AI seems to have a mind of its own. AI companions have encouraged suicide or violence. Certainly these language models were not explicitly programed to make such recommendations yet they do. We don't really know why AI does this but we do know that it is unpredictable in sometimes harmful and destructive ways. Is it not the goal of Satan to destroy God's greatest creation, Man? Left unchecked, it is not hard to imagine the destruction to society which is possible as AI is left to influence our youth and take control of ever greater proportion of decision making. Perhaps our savior is destined to make a second appearance in digital form. Indeed, it may be the only possible way.

THOMAS M. COLE JD's avatar

We could see or demand a God component be placed into AI. Because as you have described, AI seems to come preprogrammed with infantile devil worship.

David Bergerson's avatar

Cool!

What God?

Because you are arguing that your brainwashing is better than another's. In the end, it is still brainwashing.

Loweg's avatar

Your God, David, your God. The spiritual component is a fundamental part in any human personality. Tap into your God. Your superficial attitude about God and/or religion is cringeworthy. You are not a victim of outside forces.

David Bergerson's avatar

Uhh, ok. My god tells me that you are a heathen and I should condemn you to a life of torture, pain, and agony.

Is that correct now?

God does NOT EXIST. It is a man-made concept.

I can't help if you can not see the IRONY that this whole topic by Andy is about brainwashing and how it is controlling the youth, yet that is what the religious people do daily and have for centuries. All you are arguing is that, instead of the church benefiting, a company is profiting from it.

And I am a victim of outside forces. I am told I need to pay for religion to be around. I am told that I now need to fund religion via school vouchers. I am told, today even, that Muslim bad, must kill, and have regime change because it is not the 'religion' of my country. History has recorded this for centuries. It was wrong then, and it is wrong now.

THOMAS M. COLE JD's avatar

…anxiety, depression, eating disorders, dissociation from reality, self-harm, hyper-sexuality, higher rates of aggression, sleep deprivation, hallucinations, and diminished functioning such as emotional control, stability, calmness, and resilience..

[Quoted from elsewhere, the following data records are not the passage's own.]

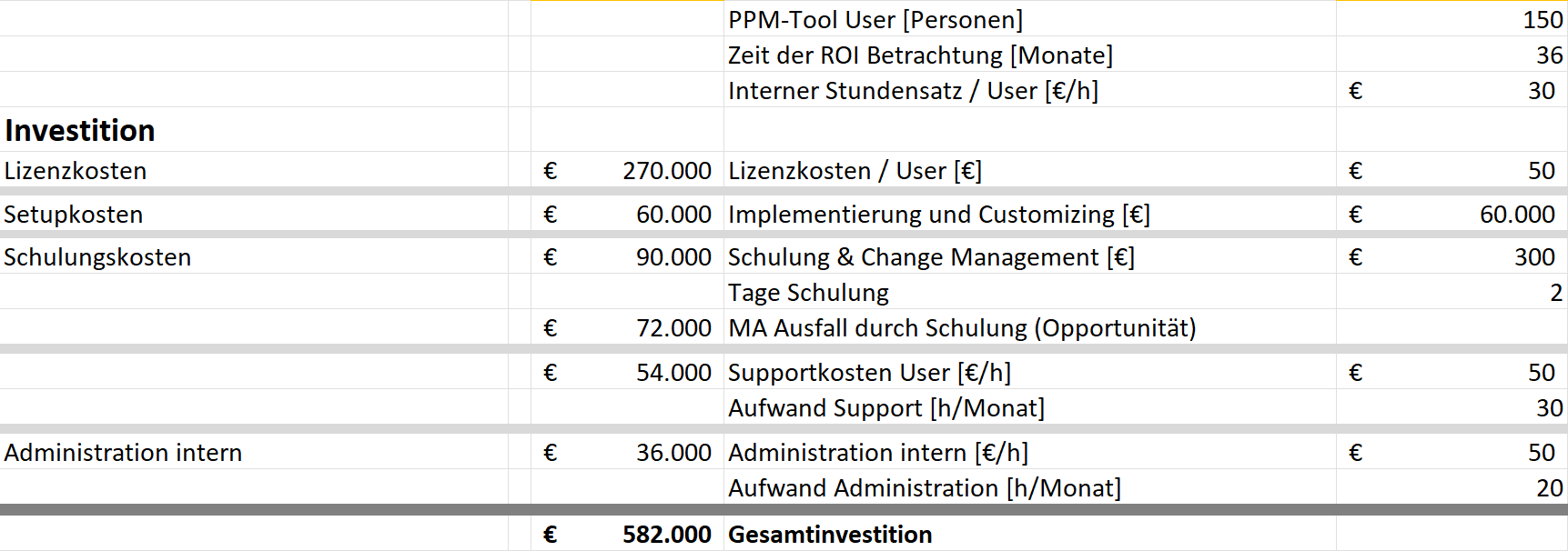Select the 54.000 support cost cell
The height and width of the screenshot is (551, 1568).
pyautogui.click(x=673, y=373)
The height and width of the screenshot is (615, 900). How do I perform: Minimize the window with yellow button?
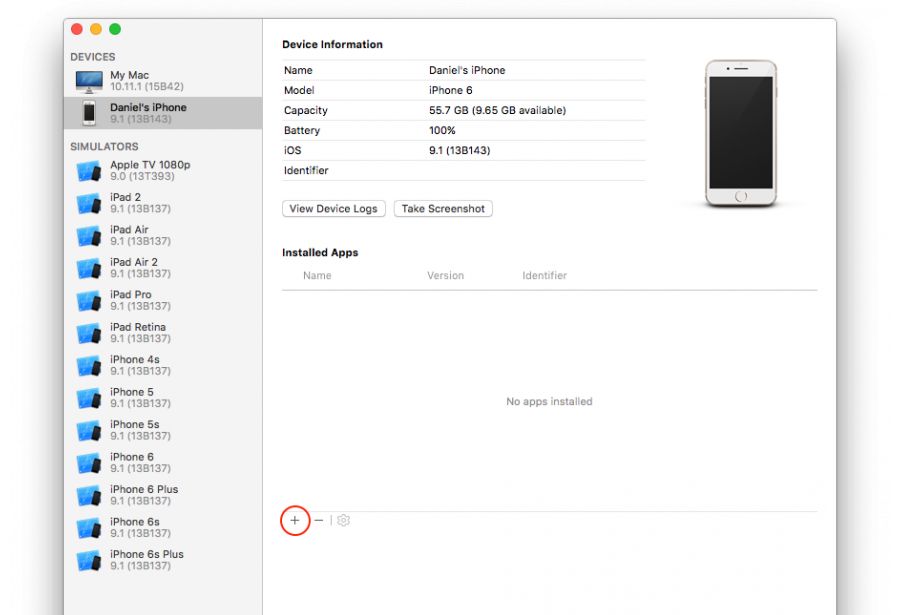click(x=96, y=30)
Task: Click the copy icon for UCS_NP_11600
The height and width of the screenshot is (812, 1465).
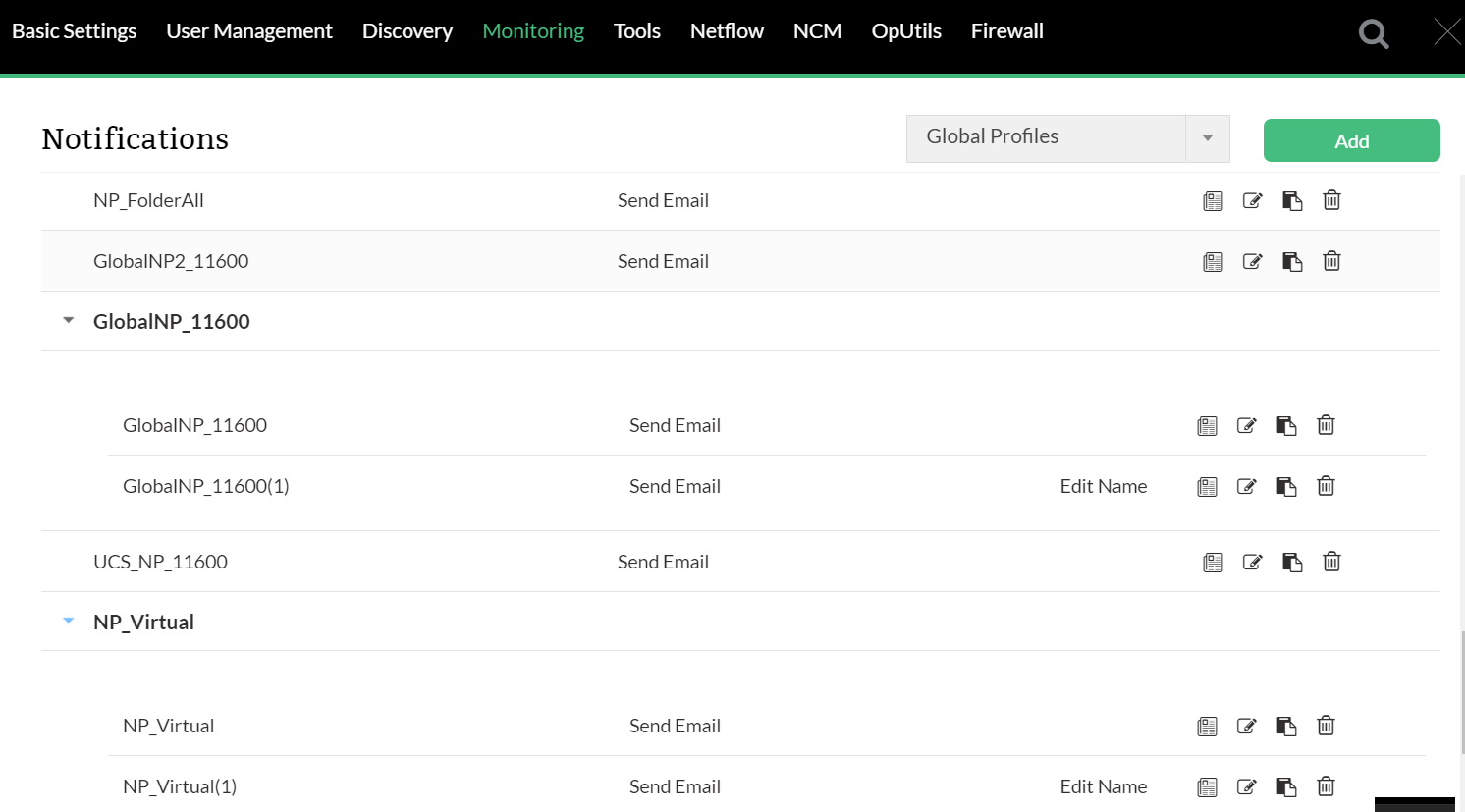Action: pyautogui.click(x=1292, y=562)
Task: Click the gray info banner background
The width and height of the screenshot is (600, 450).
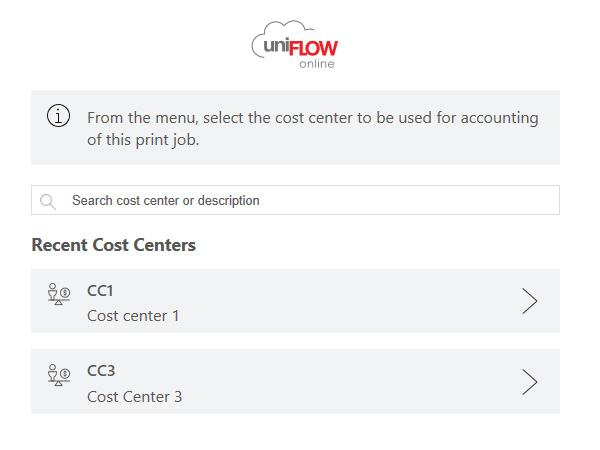Action: coord(295,127)
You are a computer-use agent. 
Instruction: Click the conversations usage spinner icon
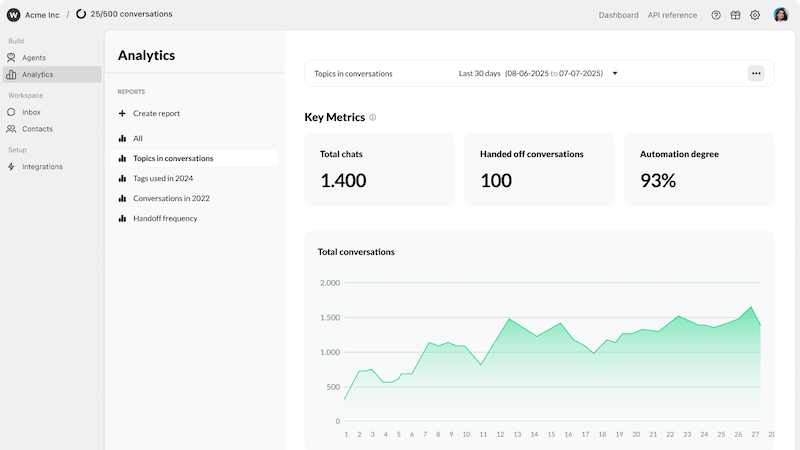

This explains all the New Democrats !

David Bergerson's avatar

Yeah, amazingly, somehow in your world, none of those ever occurred in history.

/end sarcasm.

Loweg's avatar

RX: Read the poem Invictus, David.

You think you write "sarcasm", but we read other-directed bitterness and cynicism.

David Bergerson's avatar

Are you unable to decipher the written word?

I know what I wrote.

I stated I was writing sarcasm.

You ignore the context, which the OP was basically limited to at most ~100 years, yet I am proclaiming that all of this had never occurred for a lot longer.

How bitter is that? Well, I think you need to read the dictionary.

Regarding cynicism, given that the poster ran for office and wants to proclaim this is all the 'new democrats,' it would not be a stretch to claim that his motivation was purely self-interest.

Bernard Gans's avatar

We humans still have the ability to identify the dangers and harm which will be created by AI and by social media; unfortunately, there are no easy or good solutions. Berney

David Bergerson's avatar

Berney, thank you.

That is so accurate. I would just add that this is the proverbial double-edged sword. This is the same concept of religion. You can't have heaven unless you have hell. To have the good, there has to be some bad.

In my line of work, Anthropic has allowed me to save a lot of time and fill in the gaps when I miss them. Projects that would take me 8 hours are now done in 1 or 2 hours, and while it may not be as good as what I would have done in 8 hours, it generally catches parts I would have forgotten. For those who care to understand what that means, in my world, I have to write what are called test classes. This is what you run against the code that you have written to make sure it works. People who write code hate these. They feel it is a waste of time :) To do this properly, you need positive and negative testing. Writing positive tests is easy; negatives are VERY hard. I have always felt that I am pretty good at writing negative test classes, but there are cases that I miss. AI helps me identify the negative test classes.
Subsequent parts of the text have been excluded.